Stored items
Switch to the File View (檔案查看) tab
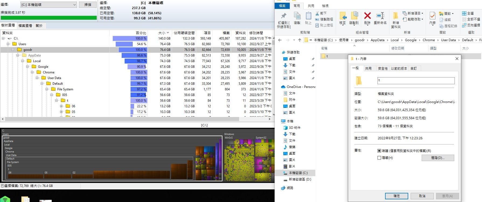482x202 pixels. coord(25,26)
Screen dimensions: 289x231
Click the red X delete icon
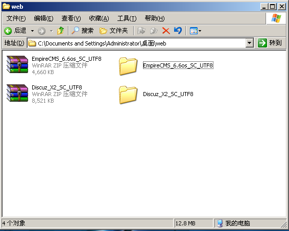click(166, 31)
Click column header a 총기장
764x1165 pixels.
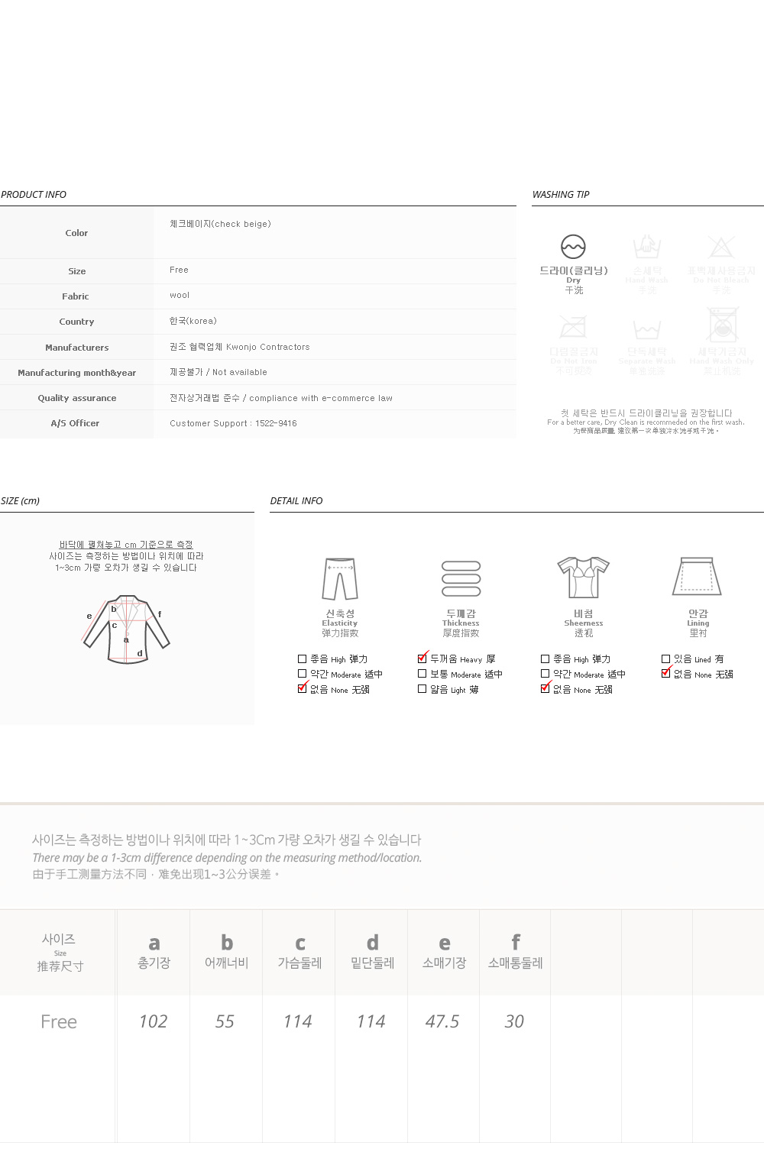154,952
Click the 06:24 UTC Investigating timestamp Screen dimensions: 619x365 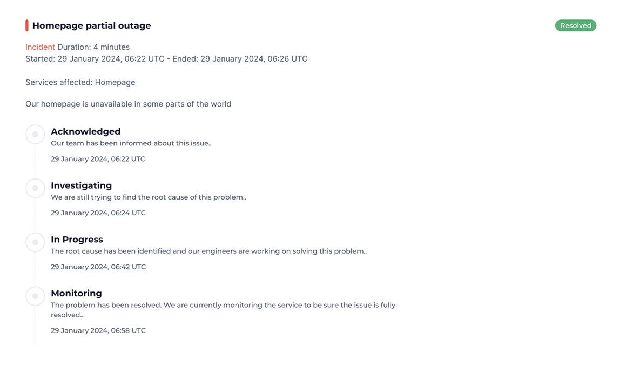point(98,213)

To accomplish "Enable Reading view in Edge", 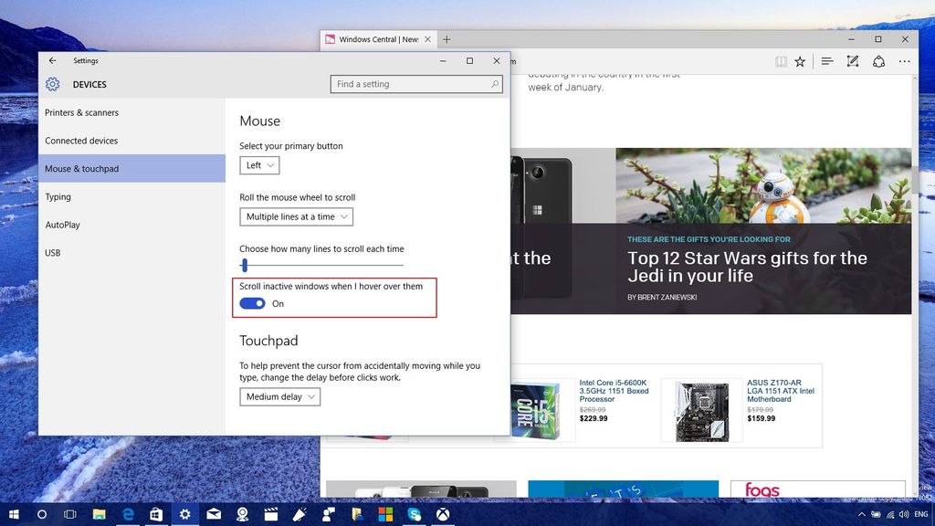I will point(781,61).
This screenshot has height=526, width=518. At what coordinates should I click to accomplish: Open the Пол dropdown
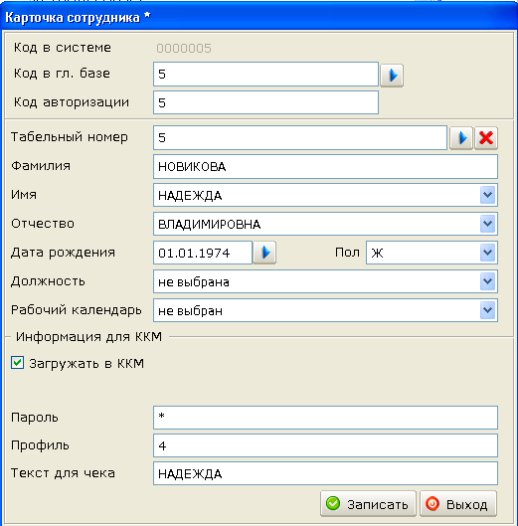487,253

# Work to be completed:
Reproduce verbatim every line starting at the line that holds "This screenshot has" and ending with the final line of the data; omit the pictures.

# Answer to the problem:
This screenshot has height=526, width=518. At what coordinates should I click to accomplish: Open the Пол dropdown
487,253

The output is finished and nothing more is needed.